Your task - Each entry has to be set down again with no alteration.

Data -
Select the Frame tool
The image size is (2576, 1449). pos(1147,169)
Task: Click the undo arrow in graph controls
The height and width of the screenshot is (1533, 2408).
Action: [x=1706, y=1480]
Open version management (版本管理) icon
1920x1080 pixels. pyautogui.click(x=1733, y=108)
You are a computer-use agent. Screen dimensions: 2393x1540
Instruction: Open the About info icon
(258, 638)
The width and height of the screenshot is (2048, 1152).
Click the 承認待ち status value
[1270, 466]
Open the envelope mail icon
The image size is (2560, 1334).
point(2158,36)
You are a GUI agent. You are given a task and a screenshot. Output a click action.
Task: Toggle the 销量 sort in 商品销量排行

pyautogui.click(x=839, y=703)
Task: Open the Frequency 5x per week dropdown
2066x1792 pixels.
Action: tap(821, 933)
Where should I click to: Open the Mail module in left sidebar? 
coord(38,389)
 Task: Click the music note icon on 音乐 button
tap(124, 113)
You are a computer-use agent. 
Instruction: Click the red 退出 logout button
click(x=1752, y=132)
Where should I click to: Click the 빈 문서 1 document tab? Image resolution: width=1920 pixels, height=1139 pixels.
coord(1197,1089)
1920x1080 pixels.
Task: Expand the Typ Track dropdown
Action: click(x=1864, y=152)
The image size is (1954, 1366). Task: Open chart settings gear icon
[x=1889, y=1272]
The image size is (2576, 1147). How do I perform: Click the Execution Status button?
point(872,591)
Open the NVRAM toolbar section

Reply to the exercise -
Select the Frame tool
The image size is (2576, 1449). pos(1147,169)
Task: Click the undo arrow in graph controls
The height and width of the screenshot is (1533, 2408).
Action: [x=1706, y=1480]
Open version management (版本管理) icon
1920x1080 pixels. pyautogui.click(x=1733, y=108)
You are a computer-use agent. Screen dimensions: 2393x1540
Instruction: Open the About info icon
(258, 638)
The width and height of the screenshot is (2048, 1152).
Click the 承認待ち status value
[1270, 466]
Open the envelope mail icon
The image size is (2560, 1334).
point(2158,36)
You are a GUI agent. You are given a task and a screenshot. Output a click action.
Task: Toggle the 销量 sort in 商品销量排行

pyautogui.click(x=839, y=703)
Task: Open the Frequency 5x per week dropdown
2066x1792 pixels.
Action: tap(821, 933)
Where should I click to: Open the Mail module in left sidebar? 
coord(38,389)
 Task: Click the music note icon on 音乐 button
tap(124, 113)
You are a computer-use agent. 
Instruction: Click the red 退出 logout button
click(x=1752, y=132)
Where should I click to: Click the 빈 문서 1 document tab? Image resolution: width=1920 pixels, height=1139 pixels.
coord(1197,1089)
1920x1080 pixels.
Task: Expand the Typ Track dropdown
Action: click(x=1864, y=152)
The image size is (1954, 1366). Task: Open chart settings gear icon
[x=1889, y=1272]
The image size is (2576, 1147). How do I perform: Click the Execution Status button?
point(872,591)
Open the NVRAM toolbar section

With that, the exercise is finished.